(Data excerpts)
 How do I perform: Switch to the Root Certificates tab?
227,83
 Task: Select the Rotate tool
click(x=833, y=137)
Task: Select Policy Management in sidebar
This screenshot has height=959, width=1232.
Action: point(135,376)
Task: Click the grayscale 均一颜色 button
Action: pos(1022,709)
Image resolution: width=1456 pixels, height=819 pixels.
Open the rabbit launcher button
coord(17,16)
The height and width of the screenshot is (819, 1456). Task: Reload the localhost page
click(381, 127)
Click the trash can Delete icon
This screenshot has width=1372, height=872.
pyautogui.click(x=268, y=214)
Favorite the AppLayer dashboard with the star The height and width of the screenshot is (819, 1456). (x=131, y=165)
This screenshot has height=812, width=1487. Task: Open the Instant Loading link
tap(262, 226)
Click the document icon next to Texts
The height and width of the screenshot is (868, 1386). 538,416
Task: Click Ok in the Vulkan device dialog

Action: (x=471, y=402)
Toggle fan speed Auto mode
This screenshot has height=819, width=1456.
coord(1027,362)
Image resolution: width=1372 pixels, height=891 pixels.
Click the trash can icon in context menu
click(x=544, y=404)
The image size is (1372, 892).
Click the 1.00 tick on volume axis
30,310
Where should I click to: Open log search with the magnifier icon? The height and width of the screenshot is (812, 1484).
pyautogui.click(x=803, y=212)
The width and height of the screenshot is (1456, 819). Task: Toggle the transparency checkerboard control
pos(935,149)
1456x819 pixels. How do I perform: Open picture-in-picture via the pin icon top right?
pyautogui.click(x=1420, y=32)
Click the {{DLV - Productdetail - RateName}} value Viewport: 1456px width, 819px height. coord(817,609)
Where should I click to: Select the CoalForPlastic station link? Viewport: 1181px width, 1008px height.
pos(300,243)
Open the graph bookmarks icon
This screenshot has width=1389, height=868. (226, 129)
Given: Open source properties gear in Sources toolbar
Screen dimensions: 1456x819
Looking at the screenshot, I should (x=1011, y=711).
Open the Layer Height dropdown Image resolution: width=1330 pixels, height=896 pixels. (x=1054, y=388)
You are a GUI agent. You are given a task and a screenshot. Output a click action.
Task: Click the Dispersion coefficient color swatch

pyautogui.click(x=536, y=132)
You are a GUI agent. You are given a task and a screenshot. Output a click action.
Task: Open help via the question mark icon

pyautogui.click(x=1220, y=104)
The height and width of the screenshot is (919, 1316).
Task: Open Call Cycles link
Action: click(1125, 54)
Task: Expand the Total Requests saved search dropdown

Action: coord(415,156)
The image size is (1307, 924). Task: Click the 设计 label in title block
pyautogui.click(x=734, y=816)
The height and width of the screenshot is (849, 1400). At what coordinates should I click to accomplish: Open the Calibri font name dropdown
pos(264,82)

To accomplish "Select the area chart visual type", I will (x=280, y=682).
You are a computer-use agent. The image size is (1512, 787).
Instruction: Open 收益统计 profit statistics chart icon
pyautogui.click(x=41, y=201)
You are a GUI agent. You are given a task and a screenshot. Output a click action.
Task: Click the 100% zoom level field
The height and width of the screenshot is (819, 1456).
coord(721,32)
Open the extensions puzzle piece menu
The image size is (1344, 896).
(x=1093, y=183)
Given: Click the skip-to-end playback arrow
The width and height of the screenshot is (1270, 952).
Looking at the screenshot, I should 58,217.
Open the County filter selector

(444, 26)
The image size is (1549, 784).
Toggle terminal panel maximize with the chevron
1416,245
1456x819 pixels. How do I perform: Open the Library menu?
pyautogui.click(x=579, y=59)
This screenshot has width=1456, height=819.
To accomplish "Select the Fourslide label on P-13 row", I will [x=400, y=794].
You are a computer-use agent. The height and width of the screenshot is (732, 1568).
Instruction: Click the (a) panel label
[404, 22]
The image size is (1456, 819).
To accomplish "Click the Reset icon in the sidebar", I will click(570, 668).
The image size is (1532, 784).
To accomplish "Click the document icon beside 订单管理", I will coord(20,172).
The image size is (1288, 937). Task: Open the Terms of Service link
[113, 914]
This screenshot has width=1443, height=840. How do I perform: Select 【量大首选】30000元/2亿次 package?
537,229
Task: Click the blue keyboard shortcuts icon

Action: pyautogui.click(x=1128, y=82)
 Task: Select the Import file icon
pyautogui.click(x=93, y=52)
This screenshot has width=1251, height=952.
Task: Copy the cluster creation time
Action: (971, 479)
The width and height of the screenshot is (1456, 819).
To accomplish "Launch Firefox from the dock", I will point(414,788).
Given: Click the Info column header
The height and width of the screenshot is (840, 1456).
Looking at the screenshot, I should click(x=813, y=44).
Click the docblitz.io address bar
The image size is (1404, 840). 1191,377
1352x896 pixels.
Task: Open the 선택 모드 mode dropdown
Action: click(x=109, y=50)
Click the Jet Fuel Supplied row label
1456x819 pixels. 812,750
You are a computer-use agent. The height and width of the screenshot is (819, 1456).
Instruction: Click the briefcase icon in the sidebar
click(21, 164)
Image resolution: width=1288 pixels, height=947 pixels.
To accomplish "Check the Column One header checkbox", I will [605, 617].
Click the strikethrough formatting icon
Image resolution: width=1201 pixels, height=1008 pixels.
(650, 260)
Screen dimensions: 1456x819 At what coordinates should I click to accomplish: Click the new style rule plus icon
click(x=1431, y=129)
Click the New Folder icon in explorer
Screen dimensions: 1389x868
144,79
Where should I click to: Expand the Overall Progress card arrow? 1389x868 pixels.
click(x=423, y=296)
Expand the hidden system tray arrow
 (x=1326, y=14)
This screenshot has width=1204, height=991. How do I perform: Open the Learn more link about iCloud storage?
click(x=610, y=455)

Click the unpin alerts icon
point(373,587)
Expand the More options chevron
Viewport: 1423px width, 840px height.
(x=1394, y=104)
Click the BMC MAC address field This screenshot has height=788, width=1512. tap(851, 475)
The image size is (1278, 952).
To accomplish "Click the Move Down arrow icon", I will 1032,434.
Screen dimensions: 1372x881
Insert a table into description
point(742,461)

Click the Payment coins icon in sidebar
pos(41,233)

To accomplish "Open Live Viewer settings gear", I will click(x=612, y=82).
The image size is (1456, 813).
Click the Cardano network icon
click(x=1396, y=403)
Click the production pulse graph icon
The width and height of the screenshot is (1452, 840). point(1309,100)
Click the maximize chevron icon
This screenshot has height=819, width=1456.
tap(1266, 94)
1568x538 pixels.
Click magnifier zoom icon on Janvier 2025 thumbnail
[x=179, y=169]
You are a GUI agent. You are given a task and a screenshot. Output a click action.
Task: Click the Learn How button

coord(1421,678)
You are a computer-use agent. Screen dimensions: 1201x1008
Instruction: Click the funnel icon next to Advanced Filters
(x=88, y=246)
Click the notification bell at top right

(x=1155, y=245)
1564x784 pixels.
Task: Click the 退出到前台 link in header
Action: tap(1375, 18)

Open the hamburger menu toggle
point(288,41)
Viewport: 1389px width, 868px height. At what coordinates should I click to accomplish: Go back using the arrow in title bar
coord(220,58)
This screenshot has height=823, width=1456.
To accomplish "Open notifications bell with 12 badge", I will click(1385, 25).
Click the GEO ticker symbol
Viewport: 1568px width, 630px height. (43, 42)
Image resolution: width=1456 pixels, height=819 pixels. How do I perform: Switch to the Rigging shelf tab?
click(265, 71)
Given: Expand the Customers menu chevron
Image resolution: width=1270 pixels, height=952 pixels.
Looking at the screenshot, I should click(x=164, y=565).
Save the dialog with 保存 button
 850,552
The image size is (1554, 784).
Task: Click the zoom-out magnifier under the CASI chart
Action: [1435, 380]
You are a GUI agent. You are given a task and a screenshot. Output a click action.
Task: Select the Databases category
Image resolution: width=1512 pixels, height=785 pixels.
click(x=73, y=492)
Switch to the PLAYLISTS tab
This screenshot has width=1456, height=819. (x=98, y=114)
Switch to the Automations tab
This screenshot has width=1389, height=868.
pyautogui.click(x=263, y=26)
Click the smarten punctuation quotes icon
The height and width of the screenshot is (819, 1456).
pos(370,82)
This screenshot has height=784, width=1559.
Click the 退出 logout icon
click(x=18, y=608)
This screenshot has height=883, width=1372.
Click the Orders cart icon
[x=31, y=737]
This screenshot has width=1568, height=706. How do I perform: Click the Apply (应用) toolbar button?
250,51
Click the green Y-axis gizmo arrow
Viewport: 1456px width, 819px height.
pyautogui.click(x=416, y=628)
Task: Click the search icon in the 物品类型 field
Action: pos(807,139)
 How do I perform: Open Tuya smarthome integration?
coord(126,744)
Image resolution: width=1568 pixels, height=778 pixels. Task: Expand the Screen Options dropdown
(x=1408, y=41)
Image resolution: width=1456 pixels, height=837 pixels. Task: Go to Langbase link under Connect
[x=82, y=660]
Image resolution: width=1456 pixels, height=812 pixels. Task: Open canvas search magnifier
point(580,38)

WHAT IS NEEDED: Print the lines above from the one with "Favorite the AppLayer" through the one with "Image resolution: width=1372", both included, exactly as written and nothing more.

EXPECTED OUTPUT:
Favorite the AppLayer dashboard with the star The height and width of the screenshot is (819, 1456). (x=131, y=165)
This screenshot has height=812, width=1487. Task: Open the Instant Loading link
tap(262, 226)
Click the document icon next to Texts
The height and width of the screenshot is (868, 1386). 538,416
Task: Click Ok in the Vulkan device dialog

Action: (x=471, y=402)
Toggle fan speed Auto mode
This screenshot has height=819, width=1456.
coord(1027,362)
Image resolution: width=1372 pixels, height=891 pixels.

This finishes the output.